Wayne Shorter was born in Newark, New Jersey, and attended Newark Arts High School, from which he graduated in 1952. He loved music, being encouraged by his father to take up the clarinet as a teenager (his brother Alan became a trumpeter). After graduating from New York University in 1956, Shorter spent two years in the U.S. Army, during which time he played briefly with Horace Silver. After his discharge, he played with Maynard Ferguson. In his youth Shorter had acquired the nickname “Mr. Gone”, which later became an album title for Weather Report.

In 1959, Shorter joined Art Blakey. He stayed with Blakey for five years, and eventually became the band’s musical director.

When John Coltrane left Miles Davis’ band in 1960 to pursue his own group, Coltrane proposed Shorter as a replacement, but Shorter was unavailable. Davis went with Sonny Stitt on tenor, followed by a revolving door of Hank Mobley, George Coleman, and Sam Rivers.
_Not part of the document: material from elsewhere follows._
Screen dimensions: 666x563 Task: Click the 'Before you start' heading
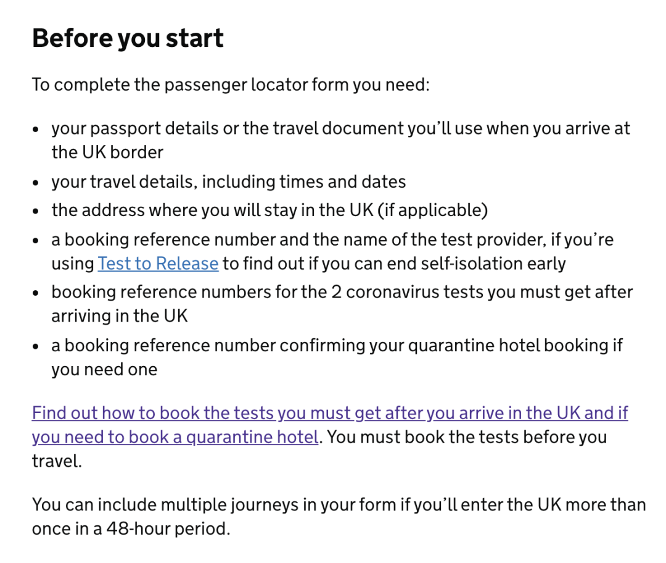(x=128, y=38)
In 1964 Davis persuaded Shorter to leave Blakey and join his quintet alongside Herbie Hancock, Ron Carter and Tony Williams. Davis’s so-called Second Great Quintet (to distinguish it from the quintet with Coltrane) that included Hancock and Shorter has frequently been cited by musicians and critics as one of the most influential groups in the history of jazz, and Shorter’s compositions are a primary reason. He composed extensively for Davis (e.g. “Prince of Darkness”, “E.S.P.”, “Footprints”, “Sanctuary”, “Nefertiti”, and many others); on some albums, he provided half of the compositions.
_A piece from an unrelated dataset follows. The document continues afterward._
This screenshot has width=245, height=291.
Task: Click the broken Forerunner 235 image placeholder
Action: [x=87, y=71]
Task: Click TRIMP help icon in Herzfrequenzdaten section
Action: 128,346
Hancock said of Shorter’s tenure in the group: “The master writer to me, in that group, was Wayne Shorter. He still is a master. Wayne was one of the few people who brought music to Miles that didn’t get changed.”[7] Davis said, “Wayne is a real composer. He writes scores, write the parts for everybody just as he wants them to sound. … Wayne also brought in a kind of curiosity about working with musical rules. If they didn’t work, then he broke them, but with musical sense; he understood that freedom in music was the ability to know the rules in order to bend them to your own satisfaction and taste.”

Shorter remained in Davis’s band after the breakup of the quintet in 1968, playing on early jazz fusion recordings including In a Silent Way and Bitches Brew (both 1969). His last live dates and studio recordings with Davis were in 1970.

Until 1968, he played tenor saxophone exclusively. The final album on which he played tenor in the regular sequence of Davis albums was Filles de Kilimanjaro. In 1969, he played the soprano saxophone on the Davis album In a Silent Way and on his own Super Nova (recorded with then-current Davis sidemen Chick Corea and John McLaughlin). When performing live with Davis, and on recordings from summer 1969 to early spring 1970, he played both soprano and tenor saxophones; by the early 1970s, however, he chiefly played soprano.

Simultaneous with his time in the Davis quintet, Shorter recorded several albums for Blue Note Records, featuring almost exclusively his own compositions, with a variety of line-ups, quartets and larger groups, including Blue Note favourites such as Freddie Hubbard. His first Blue Note album (of 11 in total recorded from 1964 to 1970) was Night Dreamer, recorded at Rudy Van Gelder’s studio in 1964 with Lee Morgan, McCoy Tyner, Reggie Workman and Elvin Jones.

JuJu and Speak No Evil are well known recordings from this era. Shorter’s compositions on these albums are notable for their use of pentatonic melodies harmonised with pedal points and complex harmonic relationships; structured solos that reflect the composition’s melody as much as its harmony; and long rests as an integral part of the music, in contrast with other, more effusive, players of the time such as John Coltrane.

The later album The All Seeing Eye was a workout with a larger group, while Adam’s Apple of 1966 was back to carefully constructed melodies by Shorter leading a quartet. Then a sextet again in the following year for Schizophrenia with Hancock and Carter plus trombonist Curtis Fuller, alto saxophonist/flautist James Spaulding and strong rhythms by drummer Joe Chambers.

Shorter also recorded occasionally as a sideman (again, mainly for Blue Note) with Donald Byrd, Tyner, Grachan Moncur III, Hubbard, Morgan, and bandmates Hancock and Williams.